An ABI score of above 0.8 indicates that wounds (if present) are due to CVI and are prime candidates for compression therapy. A score of between 0.51 and 0.79 indicates possible presence of both venous and arterial ulcers—compression therapy at lower compression levels might be appropriate [17]. A score of less than 0.51 indicates severe PAD, necessitating improvement in arterial perfusion (through revascularisation or other methods) and unsuitability of classical compression therapy.

Intermittent pneumatic compression (IPC) systems (facilitated by an air pump unit and inflatable auxiliary sleeves) are, on the other hand, far more suitable for treatment of arterial wounds (in addition to other treatment methods) and are also suitable for treatment of venous and neuropathic ulcers. Studies have shown that they reduce resting pain and improved healing rates in patients with CLI [18]. Evidence of its benefits in management of venous ulcers is even more numerous with special emphasis on rapid-inflation, short-cycle IPCs, which are associated with even faster healing rates [19]. Lastly, IPC has demonstrated clinically significant efficiency in the healing of neuropathic ulcers [20].

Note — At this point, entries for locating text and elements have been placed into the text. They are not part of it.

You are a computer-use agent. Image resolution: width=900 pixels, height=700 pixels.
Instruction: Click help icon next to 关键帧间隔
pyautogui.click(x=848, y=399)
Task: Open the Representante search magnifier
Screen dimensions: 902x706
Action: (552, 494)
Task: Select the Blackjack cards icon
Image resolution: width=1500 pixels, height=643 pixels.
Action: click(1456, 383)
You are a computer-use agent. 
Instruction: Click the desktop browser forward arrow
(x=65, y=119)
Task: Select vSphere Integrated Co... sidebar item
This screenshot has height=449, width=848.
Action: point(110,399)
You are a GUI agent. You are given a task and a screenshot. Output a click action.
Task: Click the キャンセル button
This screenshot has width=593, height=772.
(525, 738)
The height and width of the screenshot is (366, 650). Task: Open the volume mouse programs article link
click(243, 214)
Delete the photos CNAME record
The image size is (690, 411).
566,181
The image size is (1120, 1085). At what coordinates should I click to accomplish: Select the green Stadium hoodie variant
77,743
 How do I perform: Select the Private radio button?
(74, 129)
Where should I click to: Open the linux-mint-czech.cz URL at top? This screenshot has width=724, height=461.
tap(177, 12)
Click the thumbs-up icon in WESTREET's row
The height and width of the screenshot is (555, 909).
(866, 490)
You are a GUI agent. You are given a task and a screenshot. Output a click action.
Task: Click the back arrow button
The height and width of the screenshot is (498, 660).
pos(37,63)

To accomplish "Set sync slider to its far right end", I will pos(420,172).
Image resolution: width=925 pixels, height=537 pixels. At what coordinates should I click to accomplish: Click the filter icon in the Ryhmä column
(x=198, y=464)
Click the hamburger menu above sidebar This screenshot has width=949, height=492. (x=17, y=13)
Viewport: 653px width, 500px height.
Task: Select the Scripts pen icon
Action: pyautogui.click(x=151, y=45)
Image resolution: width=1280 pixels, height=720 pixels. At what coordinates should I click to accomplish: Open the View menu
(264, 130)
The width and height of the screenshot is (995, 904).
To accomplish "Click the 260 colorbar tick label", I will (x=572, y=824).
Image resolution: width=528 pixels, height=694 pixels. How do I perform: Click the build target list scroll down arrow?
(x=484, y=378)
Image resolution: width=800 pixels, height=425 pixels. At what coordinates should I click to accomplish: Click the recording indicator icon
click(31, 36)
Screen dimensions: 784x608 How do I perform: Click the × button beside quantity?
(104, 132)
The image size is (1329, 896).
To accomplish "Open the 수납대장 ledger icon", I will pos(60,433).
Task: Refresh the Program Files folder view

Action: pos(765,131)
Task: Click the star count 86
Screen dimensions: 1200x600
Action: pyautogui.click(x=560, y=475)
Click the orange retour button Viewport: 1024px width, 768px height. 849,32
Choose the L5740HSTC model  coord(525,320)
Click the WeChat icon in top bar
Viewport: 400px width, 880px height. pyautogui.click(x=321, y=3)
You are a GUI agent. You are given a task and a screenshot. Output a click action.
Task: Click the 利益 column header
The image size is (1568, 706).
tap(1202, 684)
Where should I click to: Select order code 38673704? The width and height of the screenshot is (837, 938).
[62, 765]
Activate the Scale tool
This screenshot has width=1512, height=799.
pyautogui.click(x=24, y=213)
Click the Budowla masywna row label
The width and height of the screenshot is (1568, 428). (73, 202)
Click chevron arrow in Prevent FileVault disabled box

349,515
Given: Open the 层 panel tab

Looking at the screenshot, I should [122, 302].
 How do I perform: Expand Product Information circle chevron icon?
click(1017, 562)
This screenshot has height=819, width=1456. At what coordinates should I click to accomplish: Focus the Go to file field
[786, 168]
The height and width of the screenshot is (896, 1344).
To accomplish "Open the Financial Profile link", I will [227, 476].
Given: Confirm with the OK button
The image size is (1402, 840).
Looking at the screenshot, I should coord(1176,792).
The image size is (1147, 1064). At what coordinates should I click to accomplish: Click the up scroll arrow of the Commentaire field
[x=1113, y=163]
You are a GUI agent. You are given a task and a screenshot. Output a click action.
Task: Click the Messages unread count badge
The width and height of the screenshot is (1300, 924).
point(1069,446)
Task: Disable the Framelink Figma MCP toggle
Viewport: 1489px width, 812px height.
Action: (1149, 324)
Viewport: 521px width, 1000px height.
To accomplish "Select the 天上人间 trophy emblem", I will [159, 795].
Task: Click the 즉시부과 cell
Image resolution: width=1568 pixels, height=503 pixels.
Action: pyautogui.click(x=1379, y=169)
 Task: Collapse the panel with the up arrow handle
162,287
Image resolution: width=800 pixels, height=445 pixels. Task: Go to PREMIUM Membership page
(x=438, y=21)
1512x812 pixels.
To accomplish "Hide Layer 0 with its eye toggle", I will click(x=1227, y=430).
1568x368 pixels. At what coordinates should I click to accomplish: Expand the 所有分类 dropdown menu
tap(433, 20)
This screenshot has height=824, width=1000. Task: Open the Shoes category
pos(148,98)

However, considering all presented benefits of compression therapy, both classical (stockings, bandages, etc.) and IPC, are all or nearly all patients’ beneficiaries of such treatment? A comprehensive study conducted in the UK found that at least 31% of patients with venous ulcers included in the study were not receiving compression therapy and that an even larger number of them, around 40%, were not given an ABI assessment or it was unclear whether a recording had been taken [21]. The situation elsewhere might be different but given the fact that such a significant underutilisation of compression therapy was identified in an economically developed country with a well-organised healthcare system, it is reasonable to expect it to take place in other regions, much to the detriment of both the patient and the economy.

Proper compression therapy is an effective treatment method for chronic wounds beyond venous ulcers, but only in patients with comprehensive diagnosis of CVI, PAD and any other CVD or diabetes or any comorbid condition that might preclude its application.